City of Colchis, at the mouth of the river by the
same name (today's Rion, in the Republic of Georgia), along the eastern shore
of the Black Sea, at the foot of Caucasus (area 8).
Phasis was the capital of the kingdom of Æetes, a son of Helios (the Sun),
and the brother of Circe (the enchantress who detained Ulysses
for a year) and of Pasiphae (the wife of Minos,
the king of Crete). Æetes was king of Corinth
before he left for Colchis, a country east of the Black Sea, at the foot of
Caucasus, to become king of Æa. There he became the keeper of the Golden
Fleece after offering hospitality to Phrixus, the son of Athamas, king of Coronea,
fleeing the attempts by his stepmother Ino to have him killed. Phrixus had fled
on a flying ram with a golden fleece given him by his mother Nephele, who owed
it to Hermes. When he arrived in Colchis, Æetes was hospitable to him
and gave him his daughter Chalchiope for wife. In thanksgiving, Phrixus sacrificed
the ram to Zeus and gave his golden fleece to Æetes, who dedicated it
to Ares by tying it to an oak in the god's sacred domain. This is the fleece
that Jason, along with the Argonauts, later came
to claim at the request of his uncle Pelias, king of Iolcos.

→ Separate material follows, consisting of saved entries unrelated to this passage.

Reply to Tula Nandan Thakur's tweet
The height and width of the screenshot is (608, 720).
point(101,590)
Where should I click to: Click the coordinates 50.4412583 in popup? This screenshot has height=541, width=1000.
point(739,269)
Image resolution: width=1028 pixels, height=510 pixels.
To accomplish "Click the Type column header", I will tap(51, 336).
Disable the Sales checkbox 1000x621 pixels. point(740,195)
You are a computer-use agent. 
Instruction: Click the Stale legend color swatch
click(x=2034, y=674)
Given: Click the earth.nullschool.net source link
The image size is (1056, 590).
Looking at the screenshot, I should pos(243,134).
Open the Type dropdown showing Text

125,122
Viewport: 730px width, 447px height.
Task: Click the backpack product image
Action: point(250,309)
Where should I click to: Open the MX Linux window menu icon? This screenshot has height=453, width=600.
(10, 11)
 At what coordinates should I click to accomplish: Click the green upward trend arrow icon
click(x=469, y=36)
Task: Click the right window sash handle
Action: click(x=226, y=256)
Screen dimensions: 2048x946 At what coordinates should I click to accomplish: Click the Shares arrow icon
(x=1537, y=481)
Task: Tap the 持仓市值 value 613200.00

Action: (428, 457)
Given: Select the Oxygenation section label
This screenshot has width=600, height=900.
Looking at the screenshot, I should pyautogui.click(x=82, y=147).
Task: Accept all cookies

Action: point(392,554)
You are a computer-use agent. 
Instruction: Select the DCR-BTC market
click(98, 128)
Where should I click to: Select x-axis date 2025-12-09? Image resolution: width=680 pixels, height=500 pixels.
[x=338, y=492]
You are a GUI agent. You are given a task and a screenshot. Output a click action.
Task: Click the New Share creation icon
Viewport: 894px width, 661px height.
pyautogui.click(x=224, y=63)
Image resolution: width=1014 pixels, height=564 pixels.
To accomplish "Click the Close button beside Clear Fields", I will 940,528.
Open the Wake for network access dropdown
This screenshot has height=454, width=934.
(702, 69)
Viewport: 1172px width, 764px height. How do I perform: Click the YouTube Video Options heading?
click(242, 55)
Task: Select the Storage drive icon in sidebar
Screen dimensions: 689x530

Phrixus had four sons. The first born was called Argos and is sometimes identified
with the builder of the Argo, the boat that gave the Argonauts their name. In
other traditions, Argos and his brothers tried to sail back to Coronea
to reclaim the throne of their grandfather Athamas and, after a shipwreck, were
rescued by the Argonauts and returned to Greece with them. Or Argos met Jason
at the court of Æetes and introduced him to Medea, Æetes' daughter,
and later returned to Greece with the Argonauts.
For Herodotus, the river Phasis marked the boundary between Europe north and Asia south (Histories, IV, 45).